2013 animated cartoon by Myke Chilian featuring heavy metal band Gwar

The Animated Tales Of Gwar is a 2013 one-reel animated cartoon produced by Myke Chilian and the heavy metal band Gwar. It was released online by Funny Or Die Cartoons.

==Plot==
===New song===
The short opens with Gwar performing "Bring Back The Bomb" at a venue. Oderus then announces that they have a new song for "all you kids". He then pulls up a stool and plays an acoustic guitar and sings about putting stuff away. This incites fury from the audience. (With one audience member throwing a beer bottle at Oderus, but hitting Jizmak instead.) When the other band members confront him on the matter, he says he's tired of the violent image the band puts out and wants to make them a children's band, utilizing "education through positive music". The others are shocked at this revelation.

===Doctor===
When Pustulus asks if he's high, Oderus says he is indeed high, on life. Beefcake says they need a doctor. The doctor diagnoses Oderus' condition as "lead singer menopause", an illness that turns people into children's performers. He goes on to say that the cure rests in the highest mountaintops of Antarctica, and that once obtained, it can return Oderus to his regular objectionable self. The doctor wishes them good luck as he goes to use the bathroom. Gwar leaves the room to get the cure while Oderus stays behind to censor Gwar's merchandise.

===Birthday party===
In another room, Weird Al Yankovic is talking with someone on the phone about performing at a kid's birthday party. Oderus listens in on the conversation and expresses desire to trade places with Weird Al. At that moment, he gets an idea. When Weird Al sees him, he expresses joy at meeting his idol, which quickly turns to horror as Oderus assaults him.

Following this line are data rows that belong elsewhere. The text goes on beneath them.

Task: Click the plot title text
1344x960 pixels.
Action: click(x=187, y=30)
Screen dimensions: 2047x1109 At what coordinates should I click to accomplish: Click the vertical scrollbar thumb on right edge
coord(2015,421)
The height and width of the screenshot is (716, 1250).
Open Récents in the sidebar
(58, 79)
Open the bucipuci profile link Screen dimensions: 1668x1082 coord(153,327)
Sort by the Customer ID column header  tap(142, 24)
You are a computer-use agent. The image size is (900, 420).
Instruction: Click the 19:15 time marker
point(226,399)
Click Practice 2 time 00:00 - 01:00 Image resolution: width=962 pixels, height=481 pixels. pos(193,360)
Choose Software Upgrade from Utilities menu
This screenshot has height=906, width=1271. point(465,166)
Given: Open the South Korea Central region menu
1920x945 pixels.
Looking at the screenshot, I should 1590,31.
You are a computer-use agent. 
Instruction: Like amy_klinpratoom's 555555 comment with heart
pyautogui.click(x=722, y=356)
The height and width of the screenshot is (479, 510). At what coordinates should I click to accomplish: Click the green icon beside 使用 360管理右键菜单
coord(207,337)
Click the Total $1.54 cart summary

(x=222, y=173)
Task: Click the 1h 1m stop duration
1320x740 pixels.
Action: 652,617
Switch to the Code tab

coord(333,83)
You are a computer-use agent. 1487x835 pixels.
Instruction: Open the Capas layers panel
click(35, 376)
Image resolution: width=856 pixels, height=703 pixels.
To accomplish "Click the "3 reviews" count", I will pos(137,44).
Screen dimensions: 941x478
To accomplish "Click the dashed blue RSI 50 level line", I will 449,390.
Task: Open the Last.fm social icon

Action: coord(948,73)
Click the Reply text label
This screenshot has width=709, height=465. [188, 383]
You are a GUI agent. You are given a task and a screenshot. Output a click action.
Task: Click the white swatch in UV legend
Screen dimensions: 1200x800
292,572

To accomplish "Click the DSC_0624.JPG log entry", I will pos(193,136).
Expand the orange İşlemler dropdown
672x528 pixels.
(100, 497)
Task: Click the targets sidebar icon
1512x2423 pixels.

Meanwhile, Gwar is climbing an Antarctic mountain where Jizmak suffers a stream of bad luck. (Getting a piece of Beefcake's armor stuck in his eye, getting a pickaxe stuck in his leg by a texting Balsac, getting a second pickaxe stuck in his head by Beefcake, who then throws him at the mountain summit, releasing an undead Tyrannosaurus rex.)

Meanwhile, Oderus stops at the birthday party Weird Al was to appear at, wearing Weird Al's face and hair like a mask. He is able to fool the family and get in. Back in Antarctica, Gwar is doing battle with the undead dinosaur when the doctor appears in Beefcake's subconscious and reveals that the cure for Oderus' affliction is in the dinosaur's blood. At that moment, the dinosaur attacks and eats the doctor before getting its head sliced off by Beefcake.

Back at the party, Oderus is failing to win the children's favor, with a girl stating that kids like "gross out humor". At that moment, Weird Al's face slides off, revealing Oderus' true identity. Then, Gwar bursts in and Beefcake injects the cure into Oderus' head, which returns him to normal, to the delight of his bandmates. The band then celebrates by slaughtering everybody at the party.

===Post credits===
In a post-credits scene, Weird Al is met with upset reactions from the audience and fails to get them happy, swearing revenge on Gwar for ruining him.